SSAT: Statistical Sports Analysis Toolkit
Project description
SSAT: Statistical Sports Analysis Toolkit
SSAT is a Python package implementing statistical models for sports analytics. The package provides a collection of frequentist and Bayesian statistical models for analyzing and predicting sports match outcomes.
Key Features
-
Multiple Statistical Models:
- Frequentist Models:
- Bradley-Terry Model: Paired comparison model for team rankings
- TOOR (Team Offense-Offense Rating): Offensive performance analysis
- GSSD (Goal Scoring Statistical Distribution): Goal distribution modeling
- ZSD (Zero-Score Distribution): Special case handling for 0-0 outcomes
- PRP (Possession-based Rating Process): Team rating based on possession metrics
- Poisson Model: Classic goal-scoring probability distribution
- Bayesian Models:
- Bayesian Poisson: Probabilistic goal-scoring model with team attack/defense capabilities
- Negative Binomial: Overdispersed goal-scoring model for higher variance
- Zero-Inflated Negative Binomial: Handles excess zeros in low-scoring matches
- Skellam: Direct modeling of goal differences
- Zero-Inflated Skellam: Enhanced modeling of draws and low-scoring games
- Frequentist Models:
-
Data Processing: Integrated with flashscore-scraper for automated data collection
-
Visualization: Comprehensive plotting utilities for model analysis
-
Model Comparison: Tools for comparing predictions across different models
Installation
pip install ssat
For full functionality including all optional dependencies:
pip install ssat[all]
Dependencies
- Core: numpy, pandas, scipy
- Optional:
- Development: ipykernel, ipywidgets, jupyter
- Visualization: matplotlib, seaborn
- Data Collection: flashscore-scraper, requests, beautifulsoup4
- Machine Learning: scikit-learn, statsmodels
- Bayesian (planned): arviz, cmdstanpy
Quick Start
import pandas as pd
from ssat.frequentist import BradleyTerry, Poisson
# Load data
df = pd.read_pickle("ssat/data/sample_handball_data.pkl")
X = df[["home_team", "away_team"]]
Z = df[["home_goals", "away_goals"]]
y = df["spread"]
# Initialize and fit models
bt_model = BradleyTerry()
poisson_model = Poisson()
# Fit models
bt_model.fit(X, y, Z)
poisson_model.fit(X, y, Z)
# Make predictions
bt_predictions = bt_model.predict(X)
poisson_predictions = poisson_model.predict(X)
# Predict probabilities
bt_probas = bt_model.predict_proba(X, Z, point_spread=0, include_draw=True)
poisson_probas = poisson_model.predict_proba(X, Z, point_spread=0, include_draw=True)
Bayesian Models
SSAT's Bayesian models provide probabilistic predictions with uncertainty quantification.
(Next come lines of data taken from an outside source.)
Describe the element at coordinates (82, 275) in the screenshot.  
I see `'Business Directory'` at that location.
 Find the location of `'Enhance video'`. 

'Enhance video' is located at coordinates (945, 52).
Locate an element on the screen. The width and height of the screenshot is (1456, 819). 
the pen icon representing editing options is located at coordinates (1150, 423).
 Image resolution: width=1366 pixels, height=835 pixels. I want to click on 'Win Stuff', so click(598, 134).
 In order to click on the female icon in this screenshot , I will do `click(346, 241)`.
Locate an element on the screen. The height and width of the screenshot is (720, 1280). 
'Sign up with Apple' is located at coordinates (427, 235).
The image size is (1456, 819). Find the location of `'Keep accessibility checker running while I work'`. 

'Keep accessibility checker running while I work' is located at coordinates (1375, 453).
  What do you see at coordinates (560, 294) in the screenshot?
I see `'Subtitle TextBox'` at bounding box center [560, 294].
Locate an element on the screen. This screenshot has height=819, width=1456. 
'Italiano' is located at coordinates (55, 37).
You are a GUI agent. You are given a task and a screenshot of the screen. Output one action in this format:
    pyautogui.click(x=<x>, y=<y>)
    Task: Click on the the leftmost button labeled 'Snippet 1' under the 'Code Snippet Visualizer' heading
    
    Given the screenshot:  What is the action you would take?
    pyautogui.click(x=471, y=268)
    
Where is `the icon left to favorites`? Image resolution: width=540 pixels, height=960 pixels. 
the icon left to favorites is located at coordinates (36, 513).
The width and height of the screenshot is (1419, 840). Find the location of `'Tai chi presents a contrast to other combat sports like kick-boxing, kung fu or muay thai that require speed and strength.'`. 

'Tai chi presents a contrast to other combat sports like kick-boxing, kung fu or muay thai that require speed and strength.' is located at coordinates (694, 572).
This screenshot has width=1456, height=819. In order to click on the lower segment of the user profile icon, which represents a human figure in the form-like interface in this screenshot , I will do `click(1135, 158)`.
These models use MCMC sampling via Stan to estimate team strengths and predict match outcomes.
Available Models
-
Bayesian Poisson
from ssat.bayesian import Poisson model = Poisson() model.fit(X) # X contains [home_team, away_team, home_goals, away_goals] # Make predictions predictions = model.predict(new_matches) probabilities = model.predict_proba(new_matches, point_spread=0) # Visualize team strengths model.plot_team_stats()
-
Negative Binomial
from ssat.bayesian import NegBinom model = NegBinom() model.fit(X)
Better suited for matches with higher scoring variance.
-
Zero-Inflated Models
from ssat.bayesian import NegBinomZero, SkellamZero model = NegBinomZero() # or SkellamZero() model.fit(X)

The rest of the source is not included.